Забрав корреспонденцию, Марджери отправилась на почту, а Лотта вернулась к чтению последнего письма из сегодняшней стопки — от Тео, который писал ей под вымышленным именем Клариссы Бингхем, и было в этом что-то печальное.


«Моя дорогая Лотта!

Я надеюсь, ты чувствуешь себя хорошо и освоилась в новой обстановке. Есть ли у тебя новости по интересующему меня делу? Я с большим нетерпением ожидала твоих писем, но ты избегаешь говорить о нашем общем друге. Жду более интересных сообщений.
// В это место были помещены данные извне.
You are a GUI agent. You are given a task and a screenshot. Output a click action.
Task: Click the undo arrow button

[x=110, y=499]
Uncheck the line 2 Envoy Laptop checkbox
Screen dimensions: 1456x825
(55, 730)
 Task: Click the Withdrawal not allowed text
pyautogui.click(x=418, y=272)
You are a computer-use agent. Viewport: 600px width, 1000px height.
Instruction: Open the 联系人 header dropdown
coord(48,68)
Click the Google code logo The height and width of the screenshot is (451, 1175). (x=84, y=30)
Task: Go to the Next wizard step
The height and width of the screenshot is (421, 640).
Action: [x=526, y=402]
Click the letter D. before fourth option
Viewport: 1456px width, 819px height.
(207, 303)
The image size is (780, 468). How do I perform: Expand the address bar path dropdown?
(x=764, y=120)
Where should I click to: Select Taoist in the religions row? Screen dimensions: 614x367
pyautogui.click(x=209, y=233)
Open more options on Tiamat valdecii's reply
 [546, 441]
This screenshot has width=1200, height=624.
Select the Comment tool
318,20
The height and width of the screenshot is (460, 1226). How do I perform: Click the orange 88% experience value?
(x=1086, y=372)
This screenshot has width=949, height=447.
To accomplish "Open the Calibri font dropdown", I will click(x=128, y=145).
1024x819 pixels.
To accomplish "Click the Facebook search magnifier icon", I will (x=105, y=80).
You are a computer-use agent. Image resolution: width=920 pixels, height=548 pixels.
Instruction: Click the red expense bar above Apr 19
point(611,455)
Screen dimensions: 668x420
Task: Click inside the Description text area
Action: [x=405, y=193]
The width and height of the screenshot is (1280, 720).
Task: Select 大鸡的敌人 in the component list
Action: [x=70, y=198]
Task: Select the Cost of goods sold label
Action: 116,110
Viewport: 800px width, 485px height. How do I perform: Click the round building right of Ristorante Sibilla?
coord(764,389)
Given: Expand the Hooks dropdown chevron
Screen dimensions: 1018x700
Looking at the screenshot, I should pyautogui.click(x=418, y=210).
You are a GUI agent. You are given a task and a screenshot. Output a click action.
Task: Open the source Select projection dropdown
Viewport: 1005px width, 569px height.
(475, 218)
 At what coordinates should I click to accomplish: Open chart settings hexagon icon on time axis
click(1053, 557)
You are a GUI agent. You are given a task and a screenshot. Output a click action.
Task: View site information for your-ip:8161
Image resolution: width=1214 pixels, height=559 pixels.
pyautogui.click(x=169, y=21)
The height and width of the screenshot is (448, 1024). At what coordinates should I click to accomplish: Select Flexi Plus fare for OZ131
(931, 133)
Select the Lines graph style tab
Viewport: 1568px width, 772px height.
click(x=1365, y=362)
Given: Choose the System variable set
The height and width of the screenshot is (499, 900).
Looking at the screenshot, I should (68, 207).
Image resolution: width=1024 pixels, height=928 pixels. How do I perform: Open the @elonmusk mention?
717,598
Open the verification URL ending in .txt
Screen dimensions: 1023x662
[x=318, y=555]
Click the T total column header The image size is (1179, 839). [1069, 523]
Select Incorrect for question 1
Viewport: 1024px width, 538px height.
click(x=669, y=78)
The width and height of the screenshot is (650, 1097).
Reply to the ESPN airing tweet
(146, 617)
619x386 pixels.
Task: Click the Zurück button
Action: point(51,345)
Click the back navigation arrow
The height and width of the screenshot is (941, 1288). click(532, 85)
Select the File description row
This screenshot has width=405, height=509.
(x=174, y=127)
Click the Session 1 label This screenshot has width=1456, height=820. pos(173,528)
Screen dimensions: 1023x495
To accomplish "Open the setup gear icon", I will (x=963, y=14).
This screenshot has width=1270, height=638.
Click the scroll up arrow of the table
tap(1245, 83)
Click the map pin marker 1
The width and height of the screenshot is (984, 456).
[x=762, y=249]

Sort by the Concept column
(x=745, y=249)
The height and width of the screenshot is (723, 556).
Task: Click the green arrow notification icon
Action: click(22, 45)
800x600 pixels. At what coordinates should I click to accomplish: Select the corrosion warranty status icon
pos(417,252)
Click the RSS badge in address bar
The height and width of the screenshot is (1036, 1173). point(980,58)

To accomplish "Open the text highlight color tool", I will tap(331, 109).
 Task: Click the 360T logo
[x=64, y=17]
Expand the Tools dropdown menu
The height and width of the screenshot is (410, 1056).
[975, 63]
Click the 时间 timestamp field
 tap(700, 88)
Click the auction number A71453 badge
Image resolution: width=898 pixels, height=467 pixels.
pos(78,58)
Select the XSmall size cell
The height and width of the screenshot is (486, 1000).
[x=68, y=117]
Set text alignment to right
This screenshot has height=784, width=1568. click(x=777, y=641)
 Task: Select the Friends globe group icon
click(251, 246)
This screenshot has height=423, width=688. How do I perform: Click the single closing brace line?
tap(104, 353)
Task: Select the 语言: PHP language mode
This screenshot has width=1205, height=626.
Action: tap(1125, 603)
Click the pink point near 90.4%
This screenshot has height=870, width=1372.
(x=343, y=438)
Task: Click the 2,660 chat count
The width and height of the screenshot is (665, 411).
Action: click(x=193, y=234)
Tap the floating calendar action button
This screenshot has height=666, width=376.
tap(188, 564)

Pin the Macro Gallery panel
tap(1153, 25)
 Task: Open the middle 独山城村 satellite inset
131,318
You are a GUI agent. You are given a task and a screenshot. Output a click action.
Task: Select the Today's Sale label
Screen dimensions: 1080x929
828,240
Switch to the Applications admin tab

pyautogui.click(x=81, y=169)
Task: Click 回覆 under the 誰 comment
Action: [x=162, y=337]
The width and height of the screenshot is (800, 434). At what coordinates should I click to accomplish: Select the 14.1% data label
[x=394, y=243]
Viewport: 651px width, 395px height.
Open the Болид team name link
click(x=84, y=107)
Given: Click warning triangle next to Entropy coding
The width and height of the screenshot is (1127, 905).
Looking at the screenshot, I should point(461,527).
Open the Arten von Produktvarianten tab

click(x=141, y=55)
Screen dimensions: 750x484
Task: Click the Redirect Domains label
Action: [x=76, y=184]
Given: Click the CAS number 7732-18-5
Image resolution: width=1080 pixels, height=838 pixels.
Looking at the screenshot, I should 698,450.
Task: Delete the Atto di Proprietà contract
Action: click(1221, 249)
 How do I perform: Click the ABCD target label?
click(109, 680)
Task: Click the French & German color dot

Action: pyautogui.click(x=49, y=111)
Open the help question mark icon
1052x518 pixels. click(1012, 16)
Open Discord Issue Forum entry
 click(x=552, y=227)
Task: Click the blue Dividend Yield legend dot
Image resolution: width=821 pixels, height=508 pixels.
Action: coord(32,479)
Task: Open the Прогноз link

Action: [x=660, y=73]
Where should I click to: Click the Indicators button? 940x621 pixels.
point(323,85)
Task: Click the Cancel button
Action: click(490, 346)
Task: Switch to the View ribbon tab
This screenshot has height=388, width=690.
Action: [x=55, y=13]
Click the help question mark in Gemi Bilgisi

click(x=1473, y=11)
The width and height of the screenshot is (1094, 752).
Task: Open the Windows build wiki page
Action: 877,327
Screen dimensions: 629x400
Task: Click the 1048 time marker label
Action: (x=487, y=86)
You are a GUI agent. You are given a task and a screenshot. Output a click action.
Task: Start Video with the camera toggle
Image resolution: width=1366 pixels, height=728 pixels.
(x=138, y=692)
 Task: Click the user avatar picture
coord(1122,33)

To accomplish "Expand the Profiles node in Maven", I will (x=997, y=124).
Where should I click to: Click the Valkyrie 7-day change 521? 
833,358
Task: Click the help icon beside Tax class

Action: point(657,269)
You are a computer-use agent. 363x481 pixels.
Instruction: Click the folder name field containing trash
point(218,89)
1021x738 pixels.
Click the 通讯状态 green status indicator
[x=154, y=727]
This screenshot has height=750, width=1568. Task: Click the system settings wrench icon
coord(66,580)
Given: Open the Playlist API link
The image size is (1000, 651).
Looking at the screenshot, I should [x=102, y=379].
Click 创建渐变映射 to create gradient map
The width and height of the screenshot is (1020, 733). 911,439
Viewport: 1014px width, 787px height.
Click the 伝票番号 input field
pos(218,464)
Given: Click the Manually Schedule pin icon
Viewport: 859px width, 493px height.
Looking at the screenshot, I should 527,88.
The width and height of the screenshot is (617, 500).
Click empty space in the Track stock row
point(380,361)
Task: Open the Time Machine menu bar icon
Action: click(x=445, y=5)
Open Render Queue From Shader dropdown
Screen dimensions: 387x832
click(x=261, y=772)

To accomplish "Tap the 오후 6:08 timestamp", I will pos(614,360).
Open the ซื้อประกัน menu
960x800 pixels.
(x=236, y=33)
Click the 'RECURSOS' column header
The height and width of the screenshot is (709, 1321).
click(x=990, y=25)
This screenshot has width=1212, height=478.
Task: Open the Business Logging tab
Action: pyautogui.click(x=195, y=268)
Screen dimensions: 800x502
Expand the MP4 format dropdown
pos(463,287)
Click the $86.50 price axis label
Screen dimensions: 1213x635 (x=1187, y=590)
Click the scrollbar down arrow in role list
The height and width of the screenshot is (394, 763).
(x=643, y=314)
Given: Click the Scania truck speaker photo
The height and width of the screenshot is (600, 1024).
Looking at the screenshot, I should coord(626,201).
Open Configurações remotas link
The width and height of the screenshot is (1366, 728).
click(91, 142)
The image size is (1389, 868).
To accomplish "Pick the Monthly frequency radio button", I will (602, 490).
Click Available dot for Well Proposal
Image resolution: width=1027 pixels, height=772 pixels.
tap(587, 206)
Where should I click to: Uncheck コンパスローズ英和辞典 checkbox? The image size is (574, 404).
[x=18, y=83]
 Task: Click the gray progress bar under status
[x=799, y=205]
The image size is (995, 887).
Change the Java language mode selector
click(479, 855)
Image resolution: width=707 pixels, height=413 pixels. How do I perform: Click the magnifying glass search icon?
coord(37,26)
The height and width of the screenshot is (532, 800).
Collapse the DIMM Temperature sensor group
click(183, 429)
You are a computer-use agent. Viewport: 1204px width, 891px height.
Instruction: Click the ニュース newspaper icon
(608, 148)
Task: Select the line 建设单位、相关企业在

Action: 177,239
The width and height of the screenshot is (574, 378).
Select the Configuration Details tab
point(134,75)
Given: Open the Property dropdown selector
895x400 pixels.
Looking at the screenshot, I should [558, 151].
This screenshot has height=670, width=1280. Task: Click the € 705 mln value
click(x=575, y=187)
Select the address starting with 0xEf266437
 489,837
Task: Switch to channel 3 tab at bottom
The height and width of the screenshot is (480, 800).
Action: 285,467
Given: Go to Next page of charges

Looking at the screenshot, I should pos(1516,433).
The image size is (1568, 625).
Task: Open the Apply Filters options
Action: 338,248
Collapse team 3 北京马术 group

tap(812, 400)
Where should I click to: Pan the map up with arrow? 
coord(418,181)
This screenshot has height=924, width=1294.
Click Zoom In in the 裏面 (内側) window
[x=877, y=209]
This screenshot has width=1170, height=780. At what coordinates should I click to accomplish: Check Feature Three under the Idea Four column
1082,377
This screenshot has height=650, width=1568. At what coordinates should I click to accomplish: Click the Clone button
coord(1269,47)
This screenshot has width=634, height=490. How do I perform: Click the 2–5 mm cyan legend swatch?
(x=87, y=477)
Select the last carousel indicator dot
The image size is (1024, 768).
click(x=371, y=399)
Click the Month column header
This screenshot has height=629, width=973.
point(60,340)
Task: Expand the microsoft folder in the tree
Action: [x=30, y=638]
Пиши при первой же возможности.

Твоя преданная подруга Кларисса Бингхем».


Слова «общий друг» и «при первой же возможности» были жирно подчеркнуты.

Лотта вздохнула. Втайне ей так хотелось верить, что Тео забудет о ее задании. Ей нечего ему сообщить, и вовсе не потому, что она не слишком старательно шпионила за Эваном, просто не было никаких писем, оставленных без присмотра, никаких таинственных незнакомцев, общающихся с помощью тайных знаков. И что же ей делать? Тео просто просил наблюдать за всем происходящим, что она и делала. Но не видела ровным счетом ничего. Похоже, Эван подозревает о ее задании и старается разрушить коварные планы.

Лотта запаниковала, чувство вины сжало ей горло. Напоминание Тео могло означать только одно — у нее слишком мало времени. Если ей не удастся предоставить ему какую-нибудь информацию в ближайшее время, Тео прервет связь, и ее надежды на будущее угаснут. Как только Эван оставит ее, не останется никого, кроме Тео, способного поддержать ее. Его обещание помочь в обмен на информацию должно стать путеводной нитью на ближайшее время. Кроме того, она сама должна оставить Эвана, сохранив свою гордость и самоуважение. Не стоит ждать, пока он смилостивится отпустить ее.

Схватив последний оставшийся на столе лист бумаги, Лотта принялась быстро писать:


«Моя дорогая Кларисса!

Как приятно получить весточку от тебя! Надеюсь, у тебя все хорошо, и ты не слишком скучаешь над моими письмами. Боюсь, мне нечем тебя развлечь. Наш друг ведет очень примерную жизнь и не совершает ничего, что могло бы возбудить твое любопытство. По временам мне кажется, что ты ошибаешься в своем мнении о нем. Но если произойдет что-нибудь стоящее внимания, я непременно сразу же сообщу. Надеюсь вскоре порадовать тебя новостями. Остаюсь вечно преданной тебе подругой…»


Скрепив письмо печатью, она надписала адрес, который ей оставил Тео, и лично отнесла письмо на почту. Лотта чувствовала себя самой низкой предательницей.


За каждого нарушившего договор пленника полагалась награда в десять шиллингов тому, кто помогал схватить его. Учитывая это, Эван проявлял особенную осторожность во время ночных вылазок. Британцы с обычной пунктуальностью для слежки за ним всегда нанимали одного и того же господина по имени Понсонби, который снимал на лето поместье Стерлингс. Эвану всегда казалось, что на Понсонби просто крупными буквами написано «шпион», когда он, как прыщ на заднице, торчал на рынке, стараясь не выпускать из виду французских офицеров. Эван даже сочувствовал ему. Понсонби так легко обвести вокруг пальца. Ему никак не удавалось собрать хоть сколько-нибудь полезную информацию для своих хозяев. Неудивительно, что им пришлось прибегнуть к помощи Лотты, сделав ставку на ее близость к Эвану. Весьма вероятно, у британцев есть другие шпионы и информаторы. Предательство — столь обычное дело. Доверия не стоит никто.

В эту ночь Эван осторожно выбрался из гостиницы, едва часы на церкви пробили полночь, направляясь к дому Лотты. Для тех, кто находился на поселении, был установлен комендантский час. С восьмичасовым ударом все пленные обязаны возвращаться по домам. Эван знал, что правительственный чиновник Дастер, который отвечал конкретно за него, сейчас спокойно спит в своей постели, свято уверенный в том, что Эван занят своей любовницей. Предыдущие несколько недель Эван с неизменным постоянством оставался у Лотты после комендантского часа. Сам Дастер слишком замкнут и стеснителен, ему очень не хотелось слишком вдаваться в подробности этого дела.